▸ Task details: Exact copy, pictures excluded: set down only the lines from the one with "Instruction: Click Veisi" through the end of the entries, keeping both end lines.

▸ Exercise input:
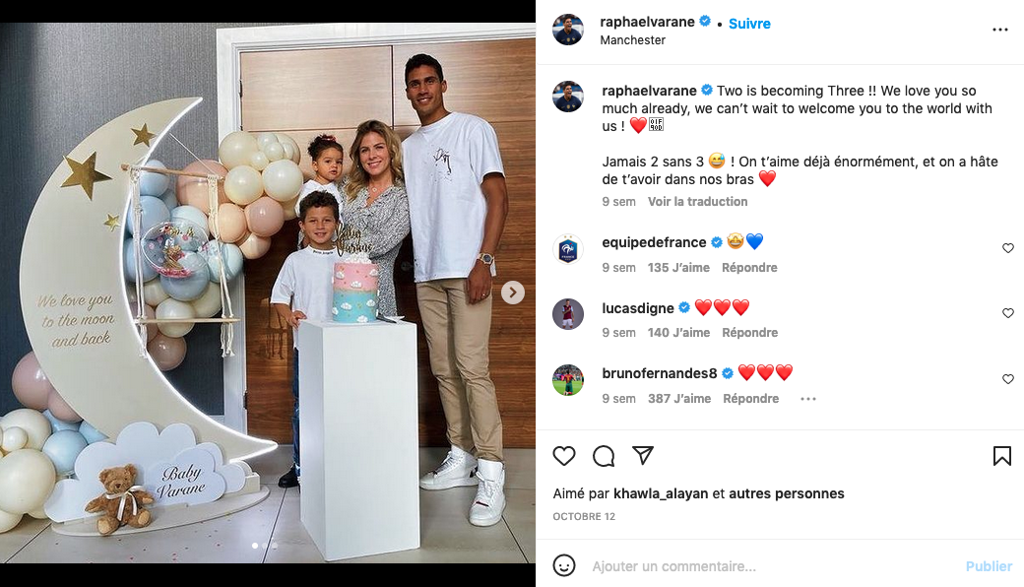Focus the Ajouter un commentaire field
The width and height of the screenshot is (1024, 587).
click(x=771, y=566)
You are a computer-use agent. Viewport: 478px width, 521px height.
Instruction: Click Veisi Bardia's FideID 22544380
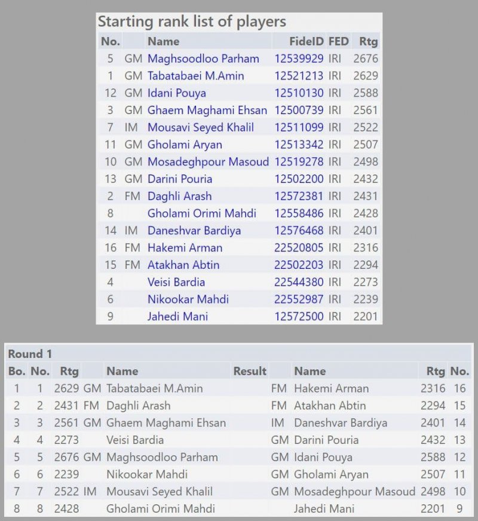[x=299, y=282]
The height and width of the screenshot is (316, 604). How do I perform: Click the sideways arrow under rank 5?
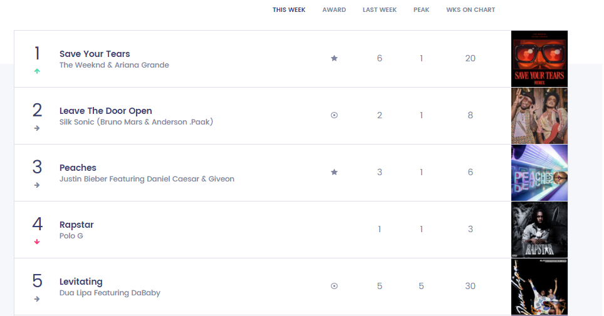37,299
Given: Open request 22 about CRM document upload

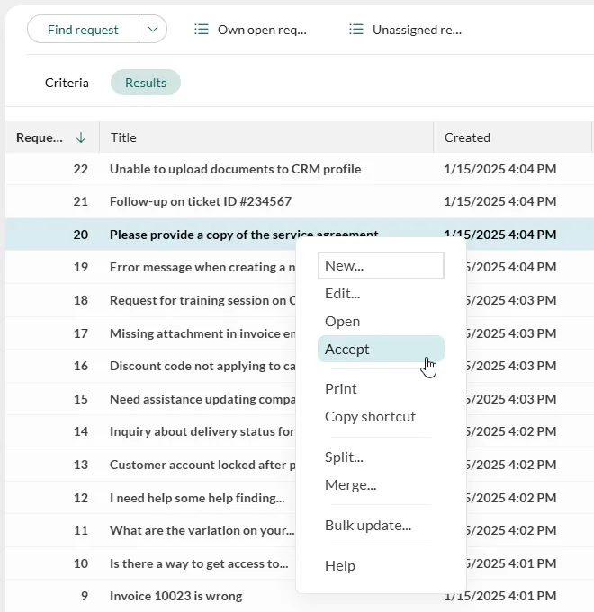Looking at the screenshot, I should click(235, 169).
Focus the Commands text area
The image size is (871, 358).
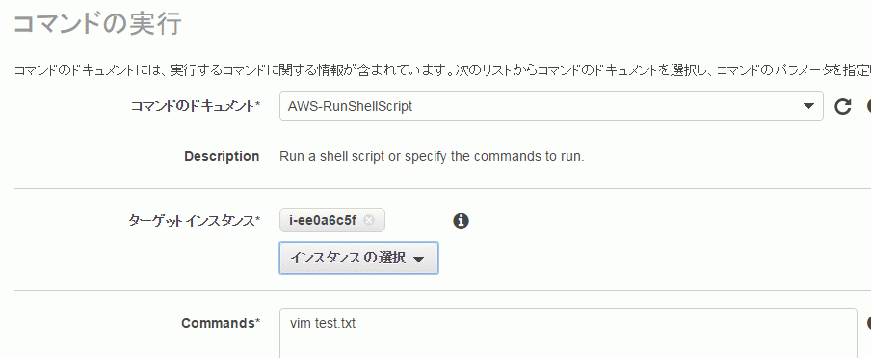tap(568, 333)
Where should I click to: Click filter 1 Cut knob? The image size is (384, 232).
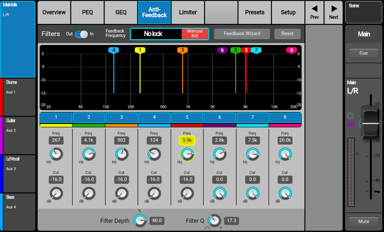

▸ Task response:
Instruction: Click Veisi Bardia's FideID 22544380
[x=299, y=282]
The height and width of the screenshot is (316, 604). How do I perform: Click the sideways arrow under rank 5?
37,299
Given: Open request 22 about CRM document upload

Looking at the screenshot, I should click(235, 169).
Focus the Commands text area
The image size is (871, 358).
tap(568, 333)
Where should I click to: Click filter 1 Cut knob? The image size is (384, 232).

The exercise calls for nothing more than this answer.